Minggu, 21 Februari 2016 | 14:54 WIB
Anak Jadi Korban Pedofilia karena Pendidikan Seks Dianggap Tabu
Suasana diskusi di sebuah kafe kawasan Pasar Festival, Kuningan, Jakarta Selatan, Minggu (21/2/2016). (suara.com/Erick Tanjung)
Follow Suara.com untuk mendapatkan informasi terkini. Klik WhatsApp Channel & Google News

Suara.com - Pendidikan seksual terhadap anak-anak sangat minim, bahkan masih dianggap tabu di tengah masyarakat Indonesia. Hal ini menjadi salah satu faktor anak-anak jadi sasaran dan korban eksploitasi pedofilia.

Koordinator Presidium Forum Alumni Aktivis Perhimpunan Pers Mahasiswa Indonesia (FAA PPMI), Agung Sedayu mengatakan setiap anak memiliki hak tumbuh kembang yang baik, termasuk dalam hal pendidikan seksual.

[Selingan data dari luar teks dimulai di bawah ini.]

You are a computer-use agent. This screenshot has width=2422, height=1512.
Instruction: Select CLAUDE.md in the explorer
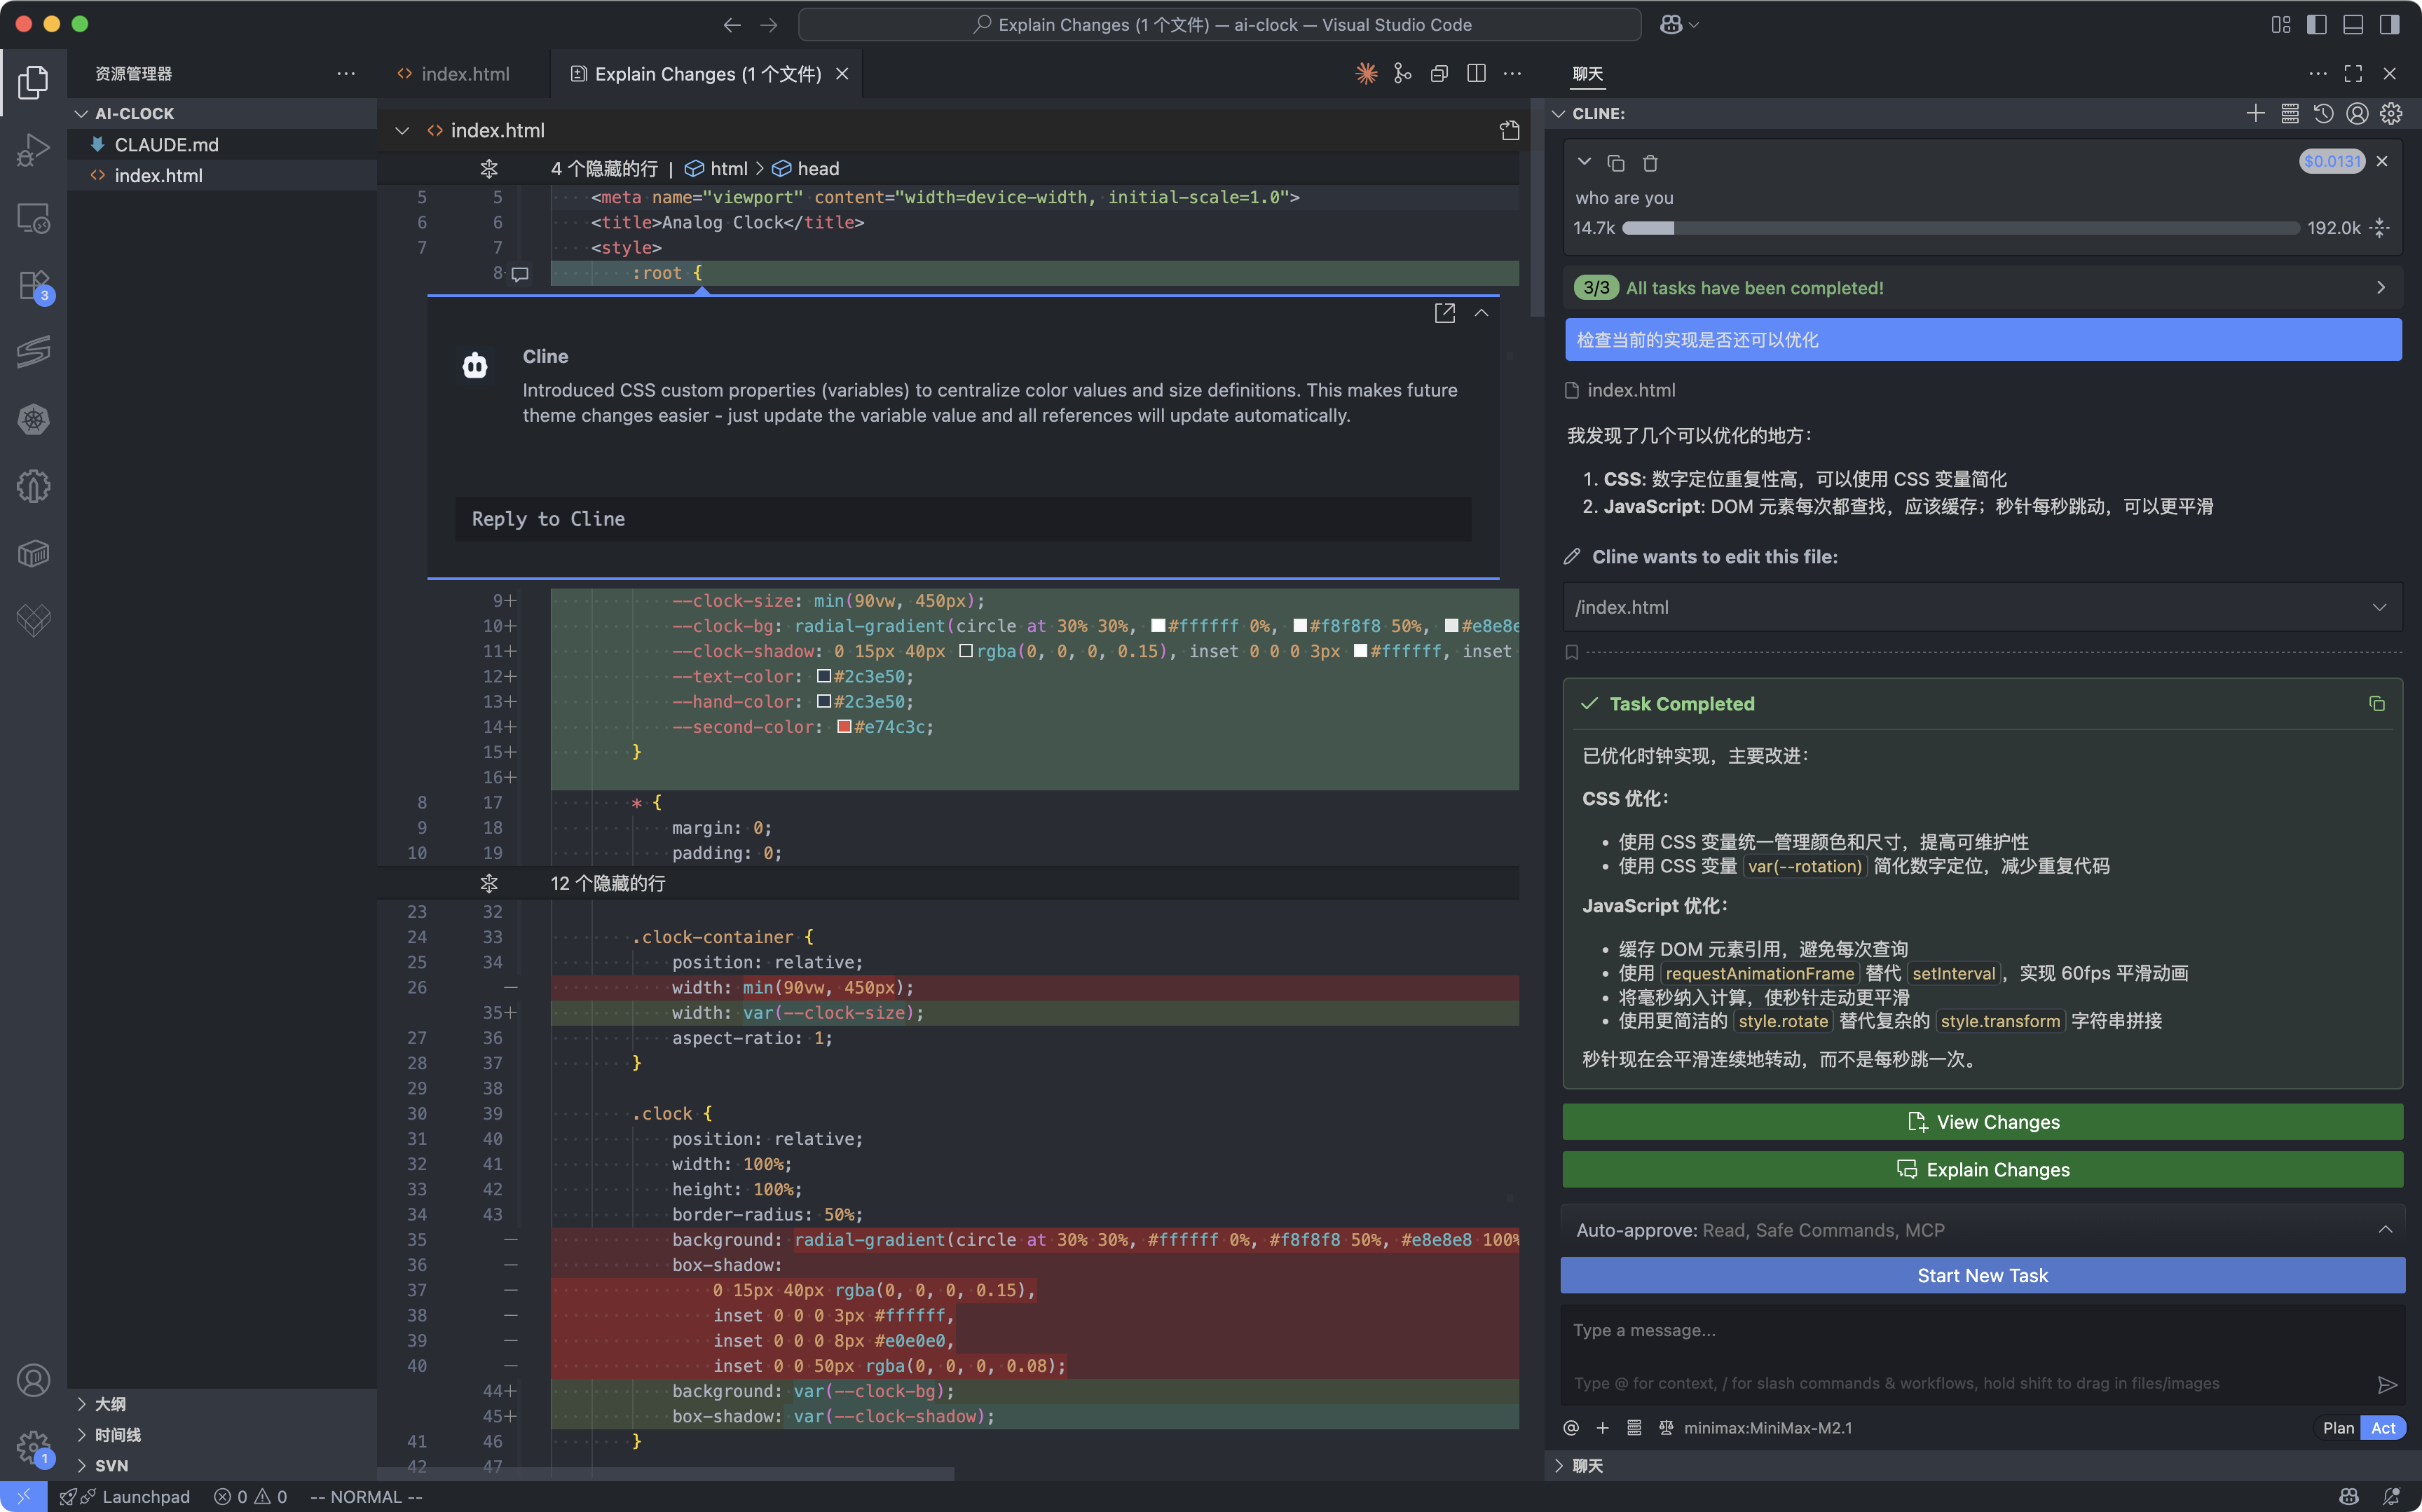(166, 145)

Namun pendidikan seksual yang baik terhadap anak masih menjadi barang langka di negeri ini.

"Keluarga, lingkungan, bahkan sekolah masih menjadikan seksual sebagai barang tabu untuk dibicarakan. Itu sebabnya anak secara diam-diam mencari tahu sendiri melalui berbagai sarana dan pergaulan di luar pengawasan orang tua," kata Agung dalam diskusi di sebuah kafe kawasan Pasar Festival, Kuningan, Jakarta Selatan, Minggu (21/2/2016).

Padahal, lanjut dia, teknologi informasi dan kemudahan akses internet sudah sangat maju‎. Anak-anak saat ini sangat mudah mengakses internet dengan bebas..

"Akibatnya, anak yang belum paham konsekuensi aktivitas seksual yang mereka lakukan itu menjadi rentan terperosok dalam pergaulan seksual bebas bahkan menjadi korban eksploitasi seksual orang dewasa," ujar Agung.

Dia menjelaskan, beberapa waktu lalu masyarakat dihebohkan dengan munculnya akun‎ Twitter @GayKids_botplg ‎yang memasang, memamerkan foto serta pelajar SMP dan SMA secara fulgar dan menyebut mereka sebagai anak-anak gay. Akun Twitter ini salah satu contoh bentuk eksploitasi seksual terhadap anak.

"‎Perbuatan eksploitasi seksual, pedagangan anak, dan praktik fedofilia jelas sebuah kejahatan serius. Polisi harus tegas menindak dan menghukum siapapun pelakunya," tegas dia.

Sementara itu, sikap intoleran, eksklusi dan diskriminasi membuat kelompok minoritas LGBT dalam posisi yang rumit. Masyarakat dengan modal stigma negatif cenderung sembrono mengaitkan keberadaan minoritas LGBT sebagai tersangka utama fedofilia atau predator pemburu anak-anak.

"Padahal kejahatan seksual terhadap anak bisa dilakukan oleh siapa saja," jelas Agung.

Kebencian dan sikap mendiskriminasi kelompok minoritas LGBT jelas bukan soslusi untuk menekan angka korban perilaku menyimpang pedofilia atau mengakhiri eksploitasi seksual pada anak.